One must strive wholeheartedly for one’s goals. Tubori society does not suit the lukewarm; it calls for utter devotion. Once one is determined on a course, there is no virtue in holding back. This is one reason why the concept of honor isn’t given much weight in Tubor; one always plays the game to the utmost of one’s ability, and to voluntarily do less is nonsensical. Tubori folk heroes are typically tricksters, roguish characters who outwit as well as outfight their enemies to win glory and the heart of their intended.
Might makes right. Given this belief that people must fight for what they want, Tubori society sees people’s positions in life as an indicator of their capabilities. Tubori typically reason that those who are fit for a higher station will find one via guile or through forging beneficial connections, and if they cannot improve their lot, then they deserve their privation. Those who are on the losing sides of battles for power and position are viewed very unsympathetically, no matter what means their enemies used to defeat them.
GENDER BIAS
The Tubori are unique in that they have an absolutely neutral gender bias, and rather low emphasis on gender in general. While most duchies allow for women to serve in most positions or careers, they still tend to believe that men and women are fundamentally different. Tubori, on the other hand, see gender as less important and predictive of individual qualities; there are very few gendered occupations or even stereotypes in the isles. Indeed, Tubori jokes about gender tend to mock the other duchies for their beliefs about gendered clothing or gender-suited activities.
This lack of focus on gender is mirrored in the Tubori language, which does not actually use gendered pronouns at all. (Tubori learning other languages for the first time often struggle with the distinction between ‘he’ and ‘she’.) Between this lack of specificity in the language, the legality of same-sex marriage, and the flexibility of clothing trends, Tubori can easily pass in their homeland as the opposite gender if they so choose. After all, the Tubori say, people are defined by their family and their passions rather than what’s under their skirts.

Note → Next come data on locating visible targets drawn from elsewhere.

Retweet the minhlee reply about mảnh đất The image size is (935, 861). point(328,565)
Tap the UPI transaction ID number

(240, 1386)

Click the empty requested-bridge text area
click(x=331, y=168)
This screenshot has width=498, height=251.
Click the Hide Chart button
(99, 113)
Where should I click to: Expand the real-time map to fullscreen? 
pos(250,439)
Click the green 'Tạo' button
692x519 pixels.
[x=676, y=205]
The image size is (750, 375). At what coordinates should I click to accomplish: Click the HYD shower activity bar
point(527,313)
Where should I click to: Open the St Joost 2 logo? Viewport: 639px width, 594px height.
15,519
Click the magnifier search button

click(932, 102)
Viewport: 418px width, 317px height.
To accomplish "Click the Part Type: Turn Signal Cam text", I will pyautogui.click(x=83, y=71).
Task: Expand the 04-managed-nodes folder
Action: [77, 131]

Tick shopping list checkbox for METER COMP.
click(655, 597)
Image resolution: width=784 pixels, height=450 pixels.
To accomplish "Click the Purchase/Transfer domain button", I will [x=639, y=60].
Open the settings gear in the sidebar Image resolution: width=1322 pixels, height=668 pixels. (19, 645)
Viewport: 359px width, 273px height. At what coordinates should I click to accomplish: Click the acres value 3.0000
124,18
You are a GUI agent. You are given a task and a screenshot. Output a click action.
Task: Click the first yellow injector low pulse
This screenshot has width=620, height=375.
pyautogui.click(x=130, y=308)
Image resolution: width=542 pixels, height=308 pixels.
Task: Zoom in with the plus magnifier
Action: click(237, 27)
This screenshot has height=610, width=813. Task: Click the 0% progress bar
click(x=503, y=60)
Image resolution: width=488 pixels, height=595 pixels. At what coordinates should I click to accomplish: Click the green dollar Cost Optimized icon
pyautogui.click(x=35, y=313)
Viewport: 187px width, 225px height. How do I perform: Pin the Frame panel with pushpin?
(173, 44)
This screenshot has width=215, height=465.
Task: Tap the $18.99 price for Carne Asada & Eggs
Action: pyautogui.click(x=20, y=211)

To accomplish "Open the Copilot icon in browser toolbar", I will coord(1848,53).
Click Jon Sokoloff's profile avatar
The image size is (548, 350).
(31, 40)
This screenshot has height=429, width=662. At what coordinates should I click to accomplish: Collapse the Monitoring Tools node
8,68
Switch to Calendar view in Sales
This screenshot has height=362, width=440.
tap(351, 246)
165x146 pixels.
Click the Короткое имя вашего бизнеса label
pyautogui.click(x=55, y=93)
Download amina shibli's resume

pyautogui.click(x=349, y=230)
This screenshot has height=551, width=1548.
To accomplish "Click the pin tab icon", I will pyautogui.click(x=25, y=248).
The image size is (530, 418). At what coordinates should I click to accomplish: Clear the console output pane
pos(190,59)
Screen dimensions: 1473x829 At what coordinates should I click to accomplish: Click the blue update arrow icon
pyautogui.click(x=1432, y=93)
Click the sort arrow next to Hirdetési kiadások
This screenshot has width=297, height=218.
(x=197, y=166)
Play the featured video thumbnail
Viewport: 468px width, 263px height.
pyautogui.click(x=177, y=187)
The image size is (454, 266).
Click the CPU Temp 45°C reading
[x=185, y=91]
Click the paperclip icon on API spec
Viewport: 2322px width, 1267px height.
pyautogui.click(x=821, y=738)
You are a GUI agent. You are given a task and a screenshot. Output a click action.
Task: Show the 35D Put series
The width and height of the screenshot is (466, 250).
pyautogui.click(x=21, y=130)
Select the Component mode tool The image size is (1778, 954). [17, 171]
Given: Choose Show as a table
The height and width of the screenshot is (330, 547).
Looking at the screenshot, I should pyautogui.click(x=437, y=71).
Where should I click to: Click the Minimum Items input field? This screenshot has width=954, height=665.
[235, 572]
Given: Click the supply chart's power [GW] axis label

Peasant inheritances are divided amongst all the children, rather than preference being given to the eldest. The only deviation from that is in the case of the nobility who, affected by the Decree of Sodality, have come to follow the Lithmorran pattern of passing lands, wealth and titles to the eldest child.
PERSPECTIVES
Lithmorran:
“Stuffy killjoys who don’t know a keel from a mast.”
Vandagan:
“Don’t turn your back on a Vandagan.”
Vavardi:
“More money than sense. You tell them ain’t nobody else will have one and
they’ll buy it just for that.”
Charali:
“Mighty convenient for the slave trade, havin’ a whole people what ain’t
keepin’ papers to show who’s missin’.”
Hill Folk:
“Don’t let anyone else tell them what to do. Ya got to respect that.”
Farin:
“Good to trade with, terrible to drink with.”
Daravi:
“You’ll never see me do business with them.”
Order:
“I attend every mass, and the church is my first stop after every voyage, if
you know what I mean.”
Reeves:
“If you can’t make an honest livin’, you join the Reeves.”
Troubadours:
“I listen to them, and hope they aren’t listening to me.”
Brotherhood:
“Family is important.”
Merchants:
“Trade is life, and life is trade. It wouldn’t work without them.”
Physicians:
“Enough good sense to realize folks have got bodyparts under their clothes
and can even look at ’em without blushing.”
Council:
“Meddling fussbuckets and their damned regulations.”